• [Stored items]

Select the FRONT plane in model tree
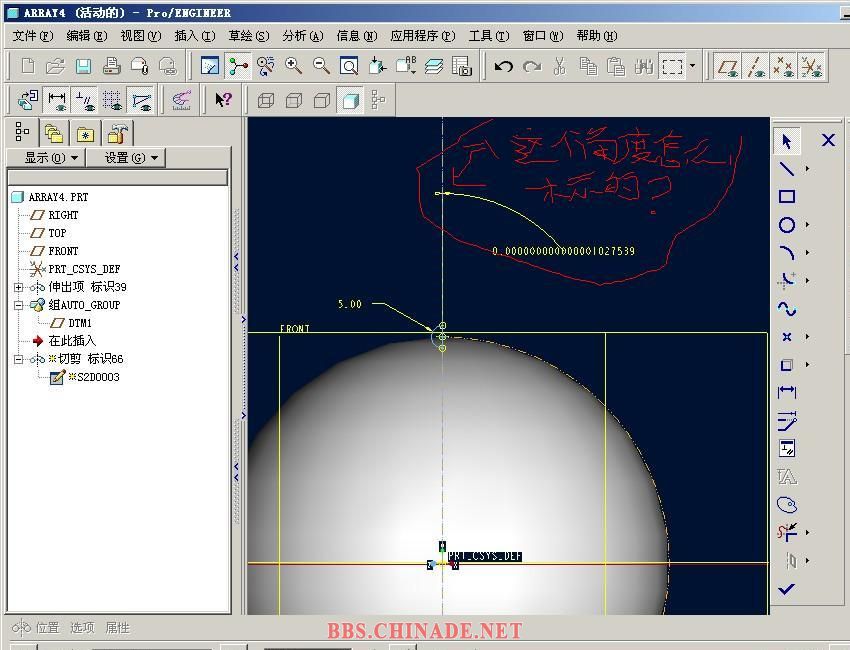 (x=62, y=251)
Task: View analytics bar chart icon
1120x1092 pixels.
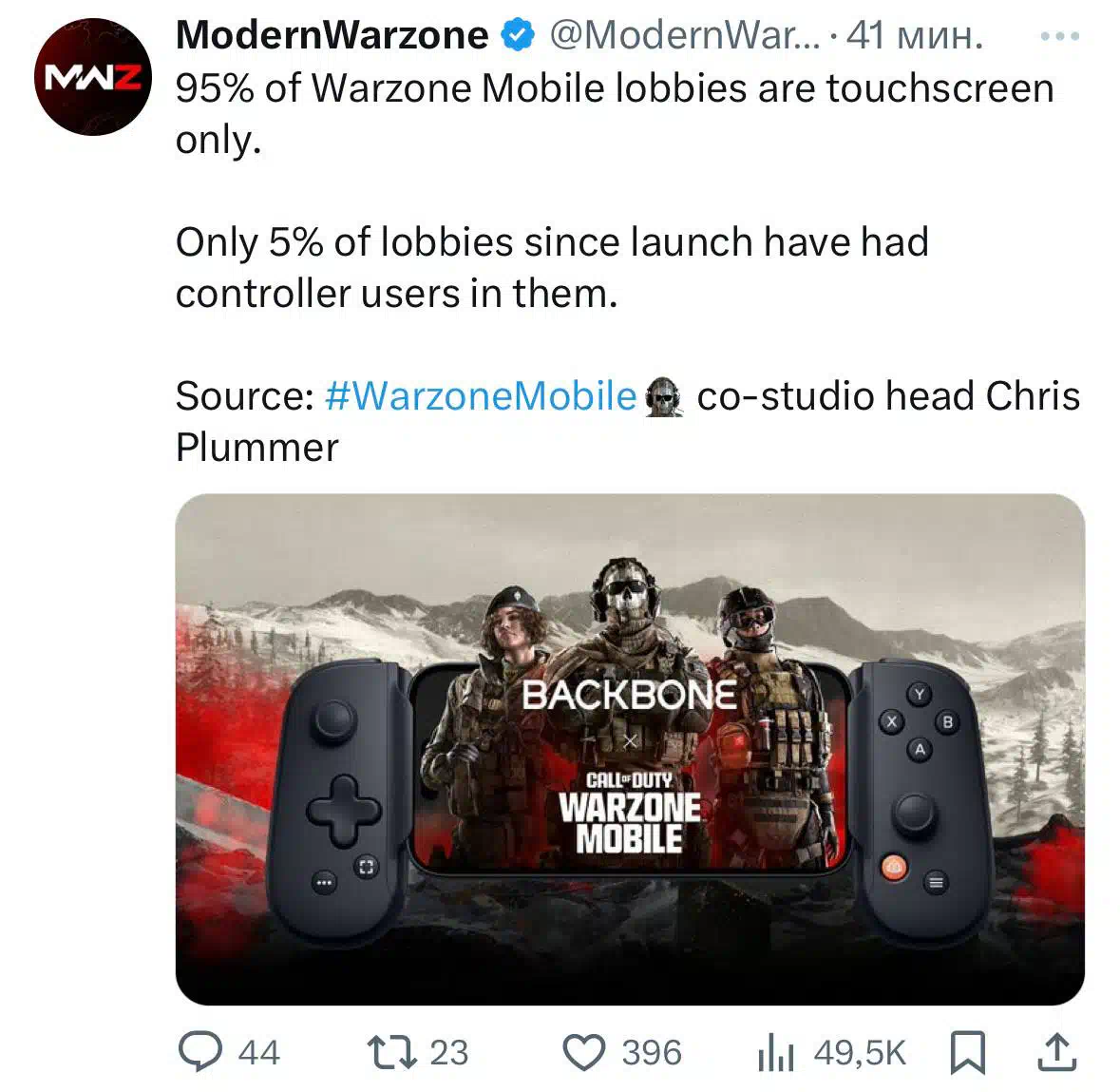Action: (776, 1053)
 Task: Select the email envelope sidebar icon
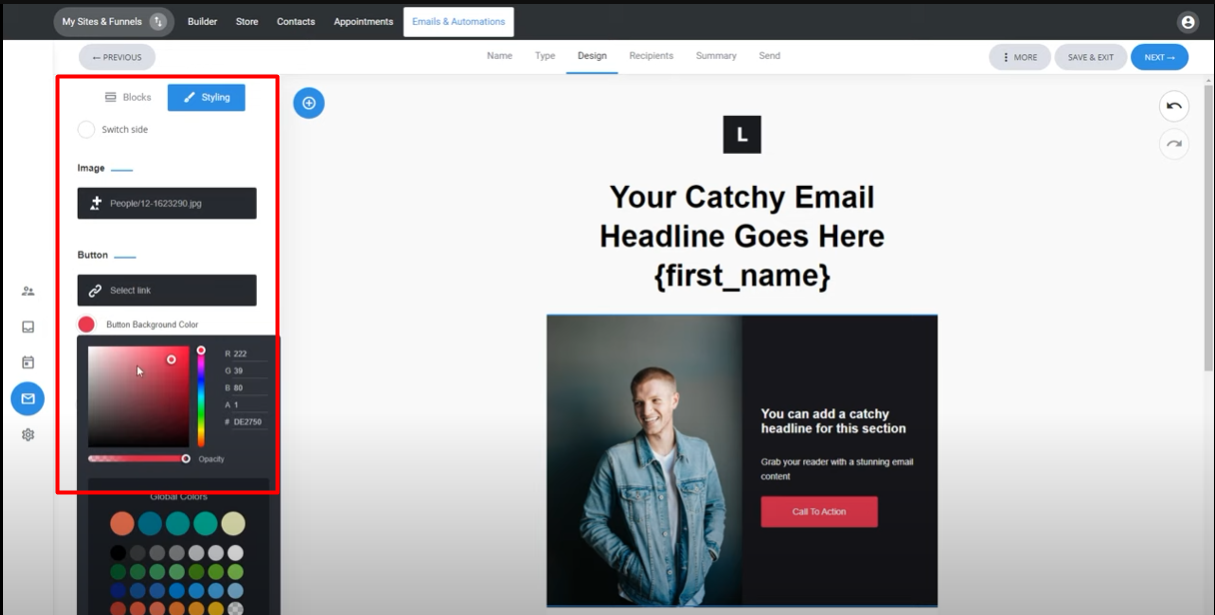(x=28, y=399)
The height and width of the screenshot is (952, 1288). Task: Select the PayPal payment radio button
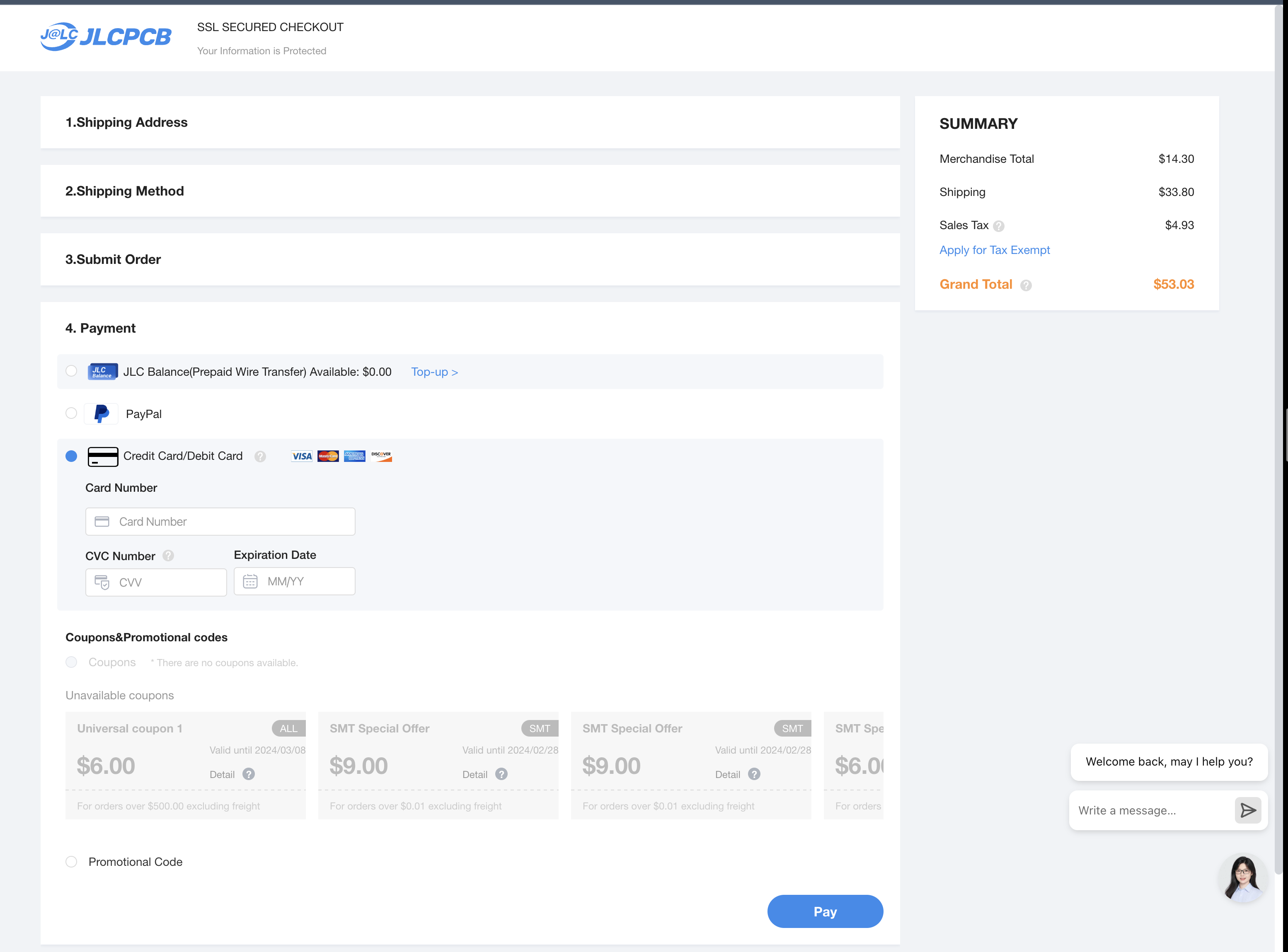(71, 413)
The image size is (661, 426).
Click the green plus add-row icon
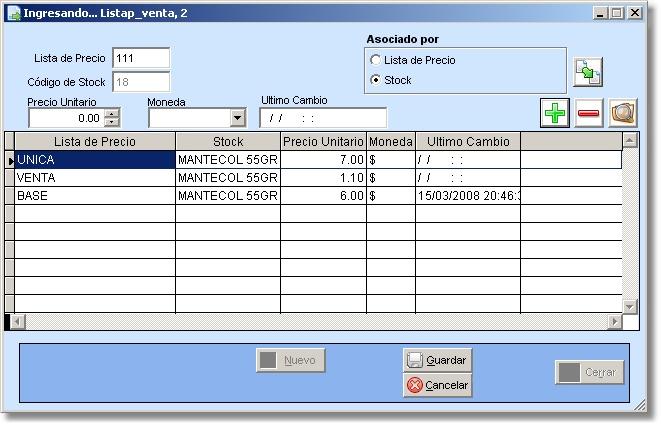[555, 113]
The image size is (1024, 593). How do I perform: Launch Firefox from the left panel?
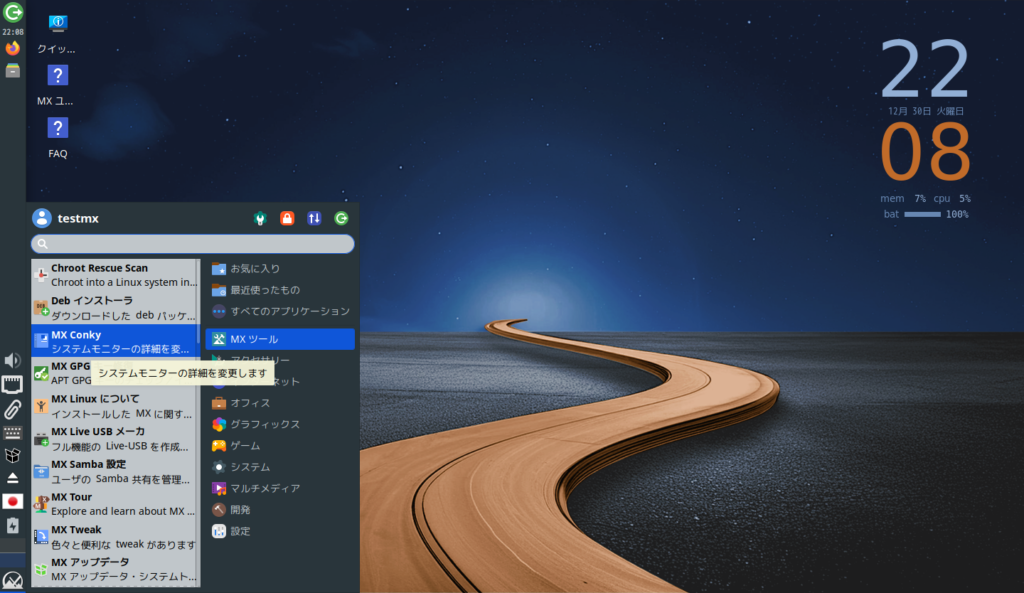coord(12,48)
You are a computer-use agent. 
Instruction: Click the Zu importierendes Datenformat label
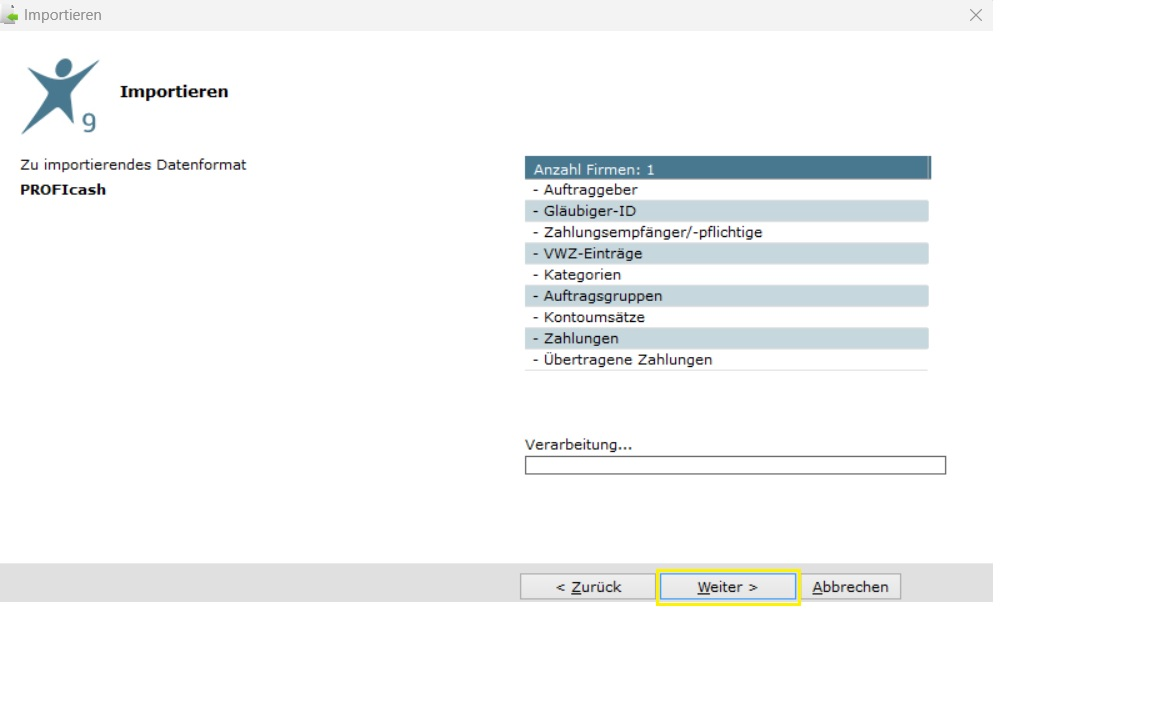(133, 165)
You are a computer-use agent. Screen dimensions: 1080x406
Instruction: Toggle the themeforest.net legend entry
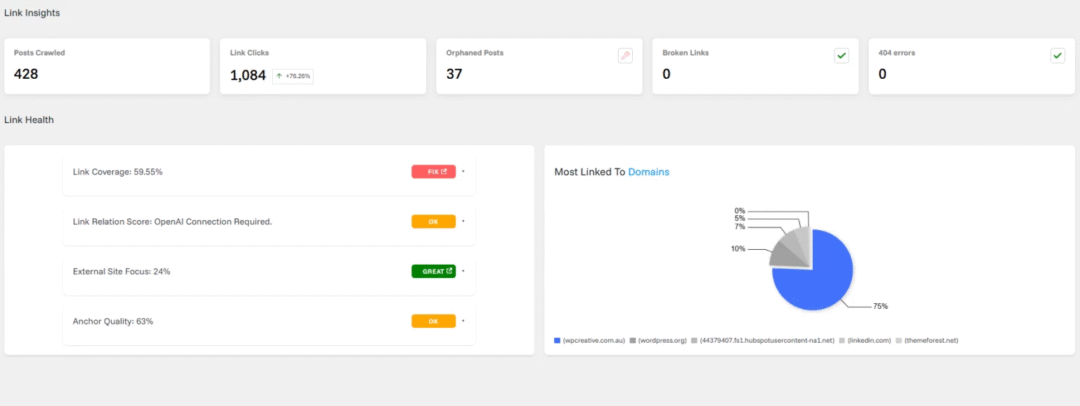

• [Work required]
Repeat all of the entries above word for word and omit the pictures.

• [Task output]
Select the FRONT plane in model tree
 (x=62, y=251)
Task: View analytics bar chart icon
1120x1092 pixels.
Action: (776, 1053)
 Task: Select the email envelope sidebar icon
(x=28, y=399)
The height and width of the screenshot is (952, 1288). Task: Select the PayPal payment radio button
(71, 413)
The image size is (661, 426).
Click the green plus add-row icon
[555, 113]
The image size is (1024, 593). How do I perform: Launch Firefox from the left panel?
coord(12,48)
You are a computer-use agent. 
Instruction: Click the Zu importierendes Datenformat label
(133, 165)
You are a computer-use agent. Screen dimensions: 1080x406
Instruction: Toggle the themeforest.net legend entry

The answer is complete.